#### Directions:
For each entry that follows, write out an identical copy.

#### Data items:
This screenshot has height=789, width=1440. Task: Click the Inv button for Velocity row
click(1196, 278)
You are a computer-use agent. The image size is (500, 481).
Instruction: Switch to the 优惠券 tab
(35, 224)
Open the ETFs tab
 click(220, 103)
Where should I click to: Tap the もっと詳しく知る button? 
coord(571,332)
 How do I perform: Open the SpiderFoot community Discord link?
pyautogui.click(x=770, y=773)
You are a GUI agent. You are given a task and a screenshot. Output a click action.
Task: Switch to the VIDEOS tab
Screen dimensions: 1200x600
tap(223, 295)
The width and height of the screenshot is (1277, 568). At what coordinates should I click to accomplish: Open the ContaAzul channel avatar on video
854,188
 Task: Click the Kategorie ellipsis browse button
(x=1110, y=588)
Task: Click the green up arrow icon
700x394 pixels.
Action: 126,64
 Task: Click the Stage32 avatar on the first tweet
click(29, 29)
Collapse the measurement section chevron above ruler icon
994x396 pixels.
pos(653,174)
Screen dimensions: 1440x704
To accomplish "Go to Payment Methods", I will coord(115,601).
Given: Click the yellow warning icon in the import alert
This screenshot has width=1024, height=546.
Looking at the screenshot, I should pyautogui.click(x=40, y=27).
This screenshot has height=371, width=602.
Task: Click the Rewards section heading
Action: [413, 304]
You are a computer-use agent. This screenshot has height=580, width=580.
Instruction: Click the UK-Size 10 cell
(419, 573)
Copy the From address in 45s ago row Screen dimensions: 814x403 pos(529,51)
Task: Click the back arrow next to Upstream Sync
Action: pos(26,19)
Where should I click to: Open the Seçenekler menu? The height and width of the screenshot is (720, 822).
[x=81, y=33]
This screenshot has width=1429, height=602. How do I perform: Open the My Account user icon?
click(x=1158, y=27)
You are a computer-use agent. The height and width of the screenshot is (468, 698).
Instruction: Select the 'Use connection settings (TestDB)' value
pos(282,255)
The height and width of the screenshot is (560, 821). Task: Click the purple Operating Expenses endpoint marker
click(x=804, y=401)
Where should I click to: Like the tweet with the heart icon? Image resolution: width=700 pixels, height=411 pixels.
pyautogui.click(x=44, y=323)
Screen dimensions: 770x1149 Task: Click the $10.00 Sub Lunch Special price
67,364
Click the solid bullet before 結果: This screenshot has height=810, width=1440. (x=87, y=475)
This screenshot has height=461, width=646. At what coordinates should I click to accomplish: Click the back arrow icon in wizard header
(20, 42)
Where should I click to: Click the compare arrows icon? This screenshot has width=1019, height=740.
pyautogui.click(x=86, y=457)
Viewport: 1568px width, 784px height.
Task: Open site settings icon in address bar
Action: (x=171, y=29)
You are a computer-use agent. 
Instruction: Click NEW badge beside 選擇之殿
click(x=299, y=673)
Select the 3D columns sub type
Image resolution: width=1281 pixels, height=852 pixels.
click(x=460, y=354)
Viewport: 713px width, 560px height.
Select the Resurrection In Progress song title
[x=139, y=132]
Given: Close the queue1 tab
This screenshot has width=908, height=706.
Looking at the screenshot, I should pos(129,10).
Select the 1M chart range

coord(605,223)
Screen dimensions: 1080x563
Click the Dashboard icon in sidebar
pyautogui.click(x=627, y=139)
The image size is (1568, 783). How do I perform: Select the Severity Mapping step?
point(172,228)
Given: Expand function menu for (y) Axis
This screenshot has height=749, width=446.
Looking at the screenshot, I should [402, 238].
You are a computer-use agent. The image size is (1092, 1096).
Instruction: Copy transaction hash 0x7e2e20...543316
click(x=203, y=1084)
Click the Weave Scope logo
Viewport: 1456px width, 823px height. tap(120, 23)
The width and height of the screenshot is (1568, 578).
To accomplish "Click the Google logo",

#### Result of the task:
This screenshot has height=789, width=1440. Task: Click the Inv button for Velocity row
click(1196, 278)
You are a computer-use agent. The image size is (500, 481).
Instruction: Switch to the 优惠券 tab
(35, 224)
Open the ETFs tab
 click(220, 103)
Where should I click to: Tap the もっと詳しく知る button? 
coord(571,332)
 How do I perform: Open the SpiderFoot community Discord link?
pyautogui.click(x=770, y=773)
You are a GUI agent. You are given a task and a screenshot. Output a click action.
Task: Switch to the VIDEOS tab
Screen dimensions: 1200x600
tap(223, 295)
The width and height of the screenshot is (1277, 568). At what coordinates should I click to accomplish: Open the ContaAzul channel avatar on video
854,188
 Task: Click the Kategorie ellipsis browse button
(x=1110, y=588)
Task: Click the green up arrow icon
700x394 pixels.
Action: 126,64
 Task: Click the Stage32 avatar on the first tweet
click(29, 29)
Collapse the measurement section chevron above ruler icon
994x396 pixels.
pos(653,174)
Screen dimensions: 1440x704
To accomplish "Go to Payment Methods", I will coord(115,601).
Given: Click the yellow warning icon in the import alert
This screenshot has width=1024, height=546.
Looking at the screenshot, I should pyautogui.click(x=40, y=27).
This screenshot has height=371, width=602.
Task: Click the Rewards section heading
Action: [413, 304]
You are a computer-use agent. This screenshot has height=580, width=580.
Instruction: Click the UK-Size 10 cell
(419, 573)
Copy the From address in 45s ago row Screen dimensions: 814x403 pos(529,51)
Task: Click the back arrow next to Upstream Sync
Action: pos(26,19)
Where should I click to: Open the Seçenekler menu? The height and width of the screenshot is (720, 822).
[x=81, y=33]
This screenshot has width=1429, height=602. How do I perform: Open the My Account user icon?
click(x=1158, y=27)
You are a computer-use agent. The height and width of the screenshot is (468, 698).
Instruction: Select the 'Use connection settings (TestDB)' value
pos(282,255)
The height and width of the screenshot is (560, 821). Task: Click the purple Operating Expenses endpoint marker
click(x=804, y=401)
Where should I click to: Like the tweet with the heart icon? Image resolution: width=700 pixels, height=411 pixels.
pyautogui.click(x=44, y=323)
Screen dimensions: 770x1149 Task: Click the $10.00 Sub Lunch Special price
67,364
Click the solid bullet before 結果: This screenshot has height=810, width=1440. (x=87, y=475)
This screenshot has height=461, width=646. At what coordinates should I click to accomplish: Click the back arrow icon in wizard header
(20, 42)
Where should I click to: Click the compare arrows icon? This screenshot has width=1019, height=740.
pyautogui.click(x=86, y=457)
Viewport: 1568px width, 784px height.
Task: Open site settings icon in address bar
Action: (x=171, y=29)
You are a computer-use agent. 
Instruction: Click NEW badge beside 選擇之殿
click(x=299, y=673)
Select the 3D columns sub type
Image resolution: width=1281 pixels, height=852 pixels.
click(x=460, y=354)
Viewport: 713px width, 560px height.
Select the Resurrection In Progress song title
[x=139, y=132]
Given: Close the queue1 tab
This screenshot has width=908, height=706.
Looking at the screenshot, I should pos(129,10).
Select the 1M chart range

coord(605,223)
Screen dimensions: 1080x563
Click the Dashboard icon in sidebar
pyautogui.click(x=627, y=139)
The image size is (1568, 783). How do I perform: Select the Severity Mapping step?
point(172,228)
Given: Expand function menu for (y) Axis
This screenshot has height=749, width=446.
Looking at the screenshot, I should [402, 238].
You are a computer-use agent. The image size is (1092, 1096).
Instruction: Copy transaction hash 0x7e2e20...543316
click(x=203, y=1084)
Click the Weave Scope logo
Viewport: 1456px width, 823px height. tap(120, 23)
The width and height of the screenshot is (1568, 578).
To accomplish "Click the Google logo",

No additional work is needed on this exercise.